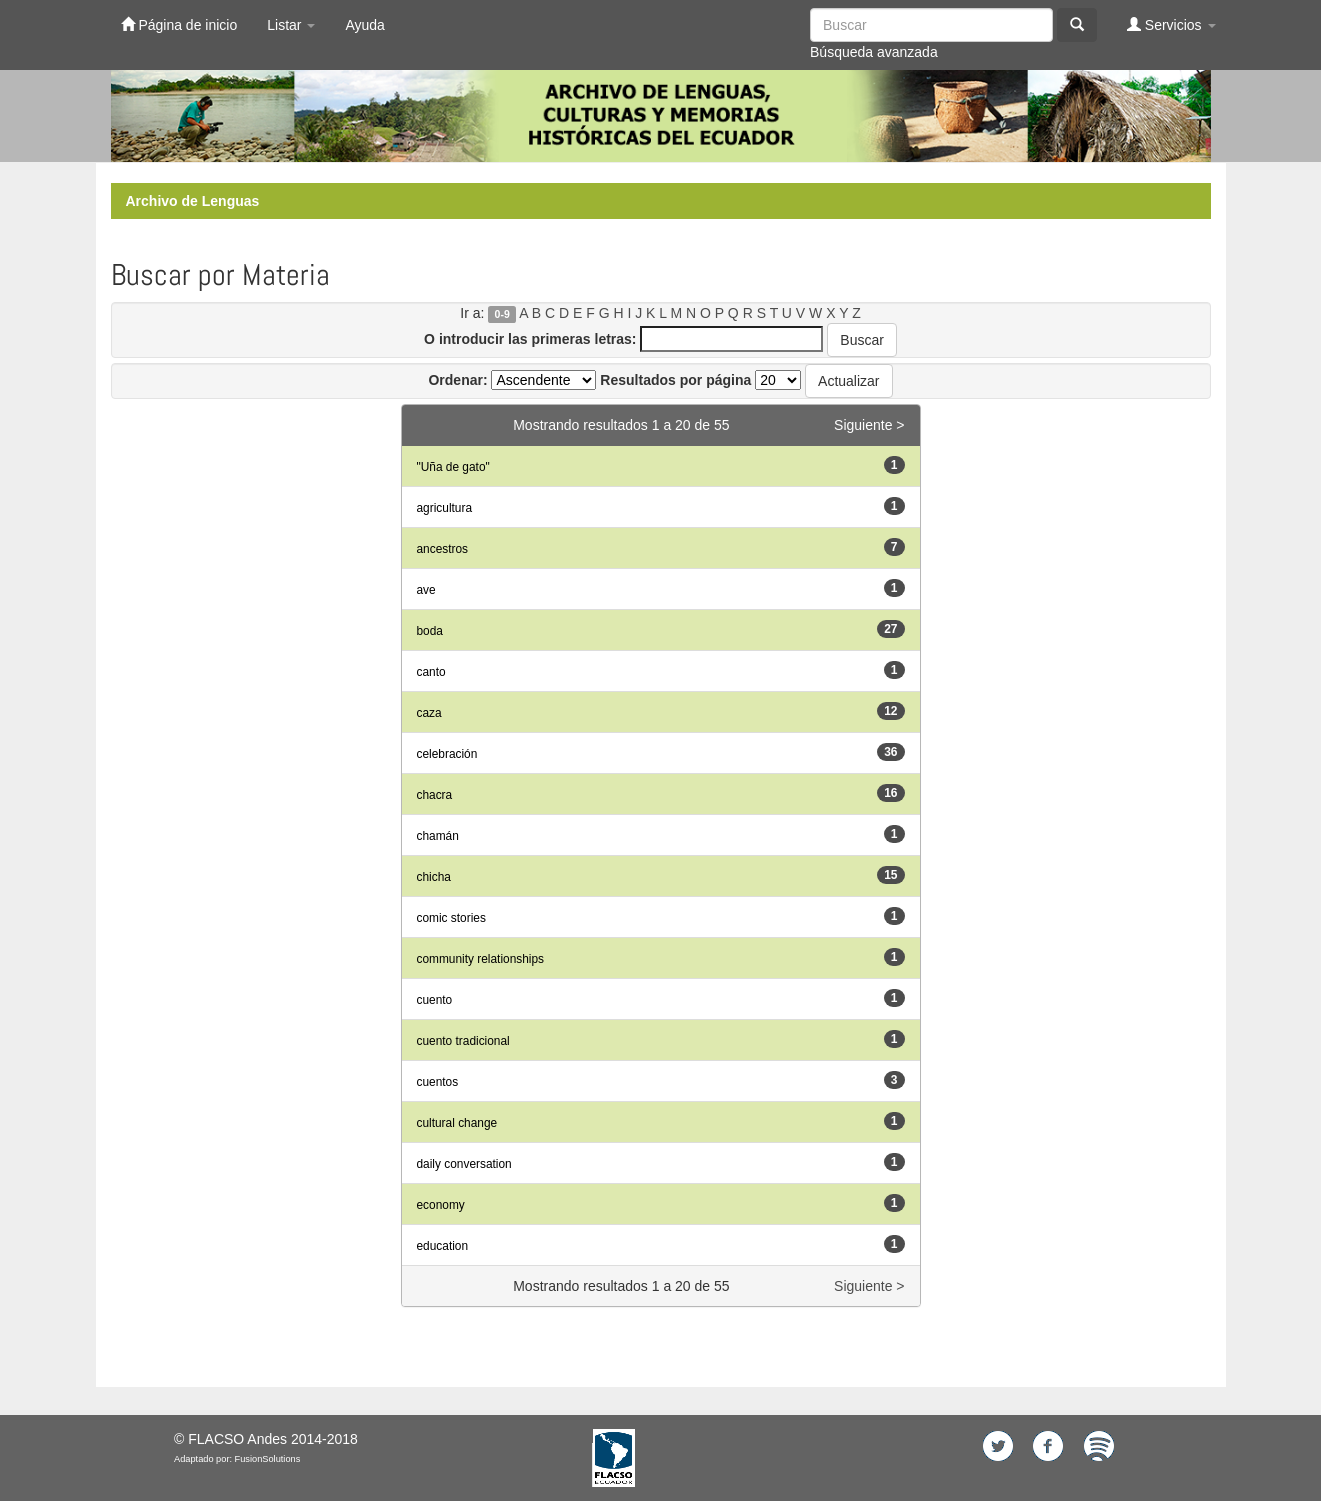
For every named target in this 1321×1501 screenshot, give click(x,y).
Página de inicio (179, 24)
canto (431, 672)
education (443, 1246)
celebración (447, 754)
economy (441, 1205)
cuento (435, 1000)
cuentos (438, 1082)
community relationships (481, 959)
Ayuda (364, 25)
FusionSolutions (268, 1459)
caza (429, 713)
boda (430, 631)
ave (426, 590)
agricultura (445, 508)
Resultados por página (675, 380)
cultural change (457, 1123)
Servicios (1171, 24)
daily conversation (464, 1164)
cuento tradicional (463, 1041)
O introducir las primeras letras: (530, 339)
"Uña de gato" (453, 467)
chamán (438, 836)
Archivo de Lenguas (193, 201)
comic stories (451, 918)
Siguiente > (869, 425)
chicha (434, 877)
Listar (291, 25)
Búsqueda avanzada (874, 52)
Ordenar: (457, 380)
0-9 (502, 314)
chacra (435, 795)
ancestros (443, 549)
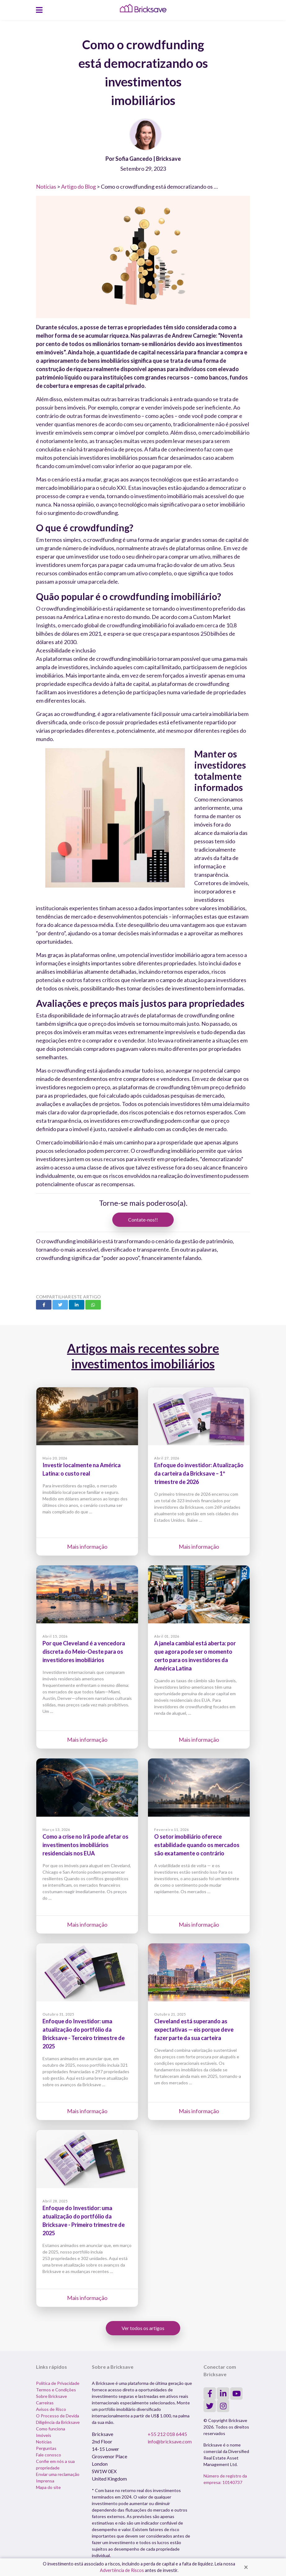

* * *

WRITTEN PROBLEM
Rescale all the entries above by writing out every line again, requests included, with each click coordinate multiplied by 1.7 and rounded to a whole number (halves round up). Leave the pictures out of your answer.

THE RESULT
For every named target in this 1321×1501 screenshot, give click(x,y).
Página de inicio (304, 41)
canto (733, 1142)
education (753, 2118)
celebración (760, 1282)
economy (750, 2049)
cuento (740, 1700)
cuentos (745, 1839)
community relationships (818, 1630)
Ayuda (619, 43)
FusionSolutions (456, 2480)
caza (729, 1212)
boda (731, 1073)
ave (724, 1003)
agricultura (757, 864)
Resultados por página (1148, 646)
cultural change (777, 1909)
Servicios (1991, 41)
daily conversation (789, 1979)
cuento tradicional (787, 1770)
O introducir las primeras letras: (901, 576)
"Uña de gato" (770, 794)
chamán (745, 1421)
Archivo de Lenguas (328, 342)
comic stories (767, 1561)
Siguiente > (1477, 723)
chicha (738, 1491)
Listar (495, 43)
Búsqueda avanzada (1486, 88)
Ordenar: (777, 646)
0-9 (853, 534)
chacra (740, 1352)
ancestros (753, 933)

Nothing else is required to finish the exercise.